If red wines have residual sugar or malic acid the same rules apply as those for white and rosé wines: Moderate amounts of SO2 must be added to inhibit lactic acid bacteria and the wine should be sterile filtered or chemically inhibited if residual sugar remains. One final exception to these rules might be fortified dessert style wines. If the alcohol content has been raised above 18% ABV by addition of grape brandy or other fortifier then it is unnecessary to be concerned about further microbial metabolism, no matter the residual sugar level. The microbial stability afforded by fortification is a big benefit for this wine style if sweet wines are your preferred tipple.
Pulling it all Together
While we didn’t spend much time discussing it, it’s important to remember that oxidation and microbial spoilage can happen independently, but most often happen in tandem since high oxygen levels quickly deplete any free SO2 in the wine.

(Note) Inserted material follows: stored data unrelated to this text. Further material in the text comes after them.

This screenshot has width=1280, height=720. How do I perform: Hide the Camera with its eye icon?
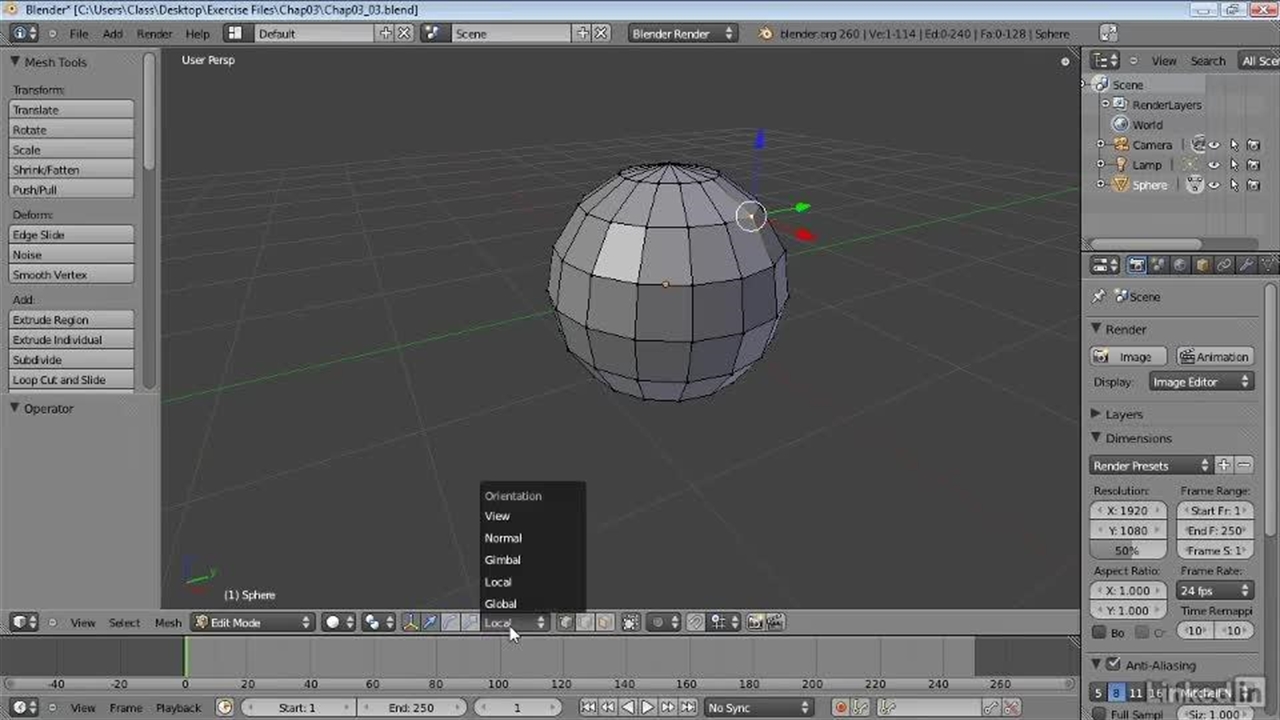[1214, 145]
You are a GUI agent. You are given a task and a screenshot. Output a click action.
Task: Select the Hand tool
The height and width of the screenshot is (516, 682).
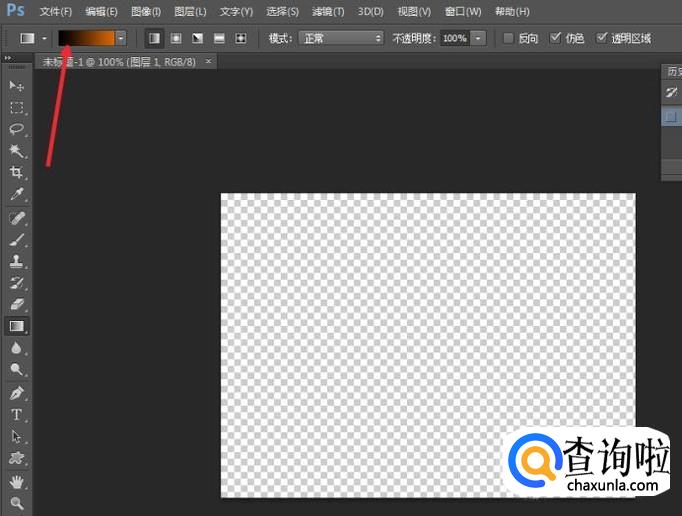(x=17, y=481)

Spoiled wines with high levels of acetic acid are by definition oxidized, and besides the aromas of vinegar and nail polish remover they also lose their fruity aroma and their color shifts toward brick red or brown. However, I’ve also made and tasted wines that have been protected from microbial spoilage by SO2 use, but nonetheless have the oxidized aroma of over-ripe apple and have lost their fruity aromatics due to poor storage conditions where chemical oxidation occurred.
The natural wine movement has been increasing in popularity and is focused on both the limitation of additives as well as the low or no use of SO2. It’s certainly possible to make wines without SO2, but in my opinion very clean cellar practices and a somewhat religious zeal for limiting oxygen pickup are required to achieve quality results. Natural winemaking is also most successful in red or fortified wine production where higher alcohol levels and tannins in the wine can act as the antimicrobial and antioxidative agents. Wines with low or no SO2 use are also usually aged for a shorter period of time prior to bottling and are best enjoyed young.
Developing a game plan for maintaining microbial stability prior to harvest can be helpful, since activities can become hectic once production activities get underway. Things to consider when coming up with a plan are: Fruit quality, wine style, SO2 usage concerns, malolactic fermentation completion, aging plan, and packaging ability.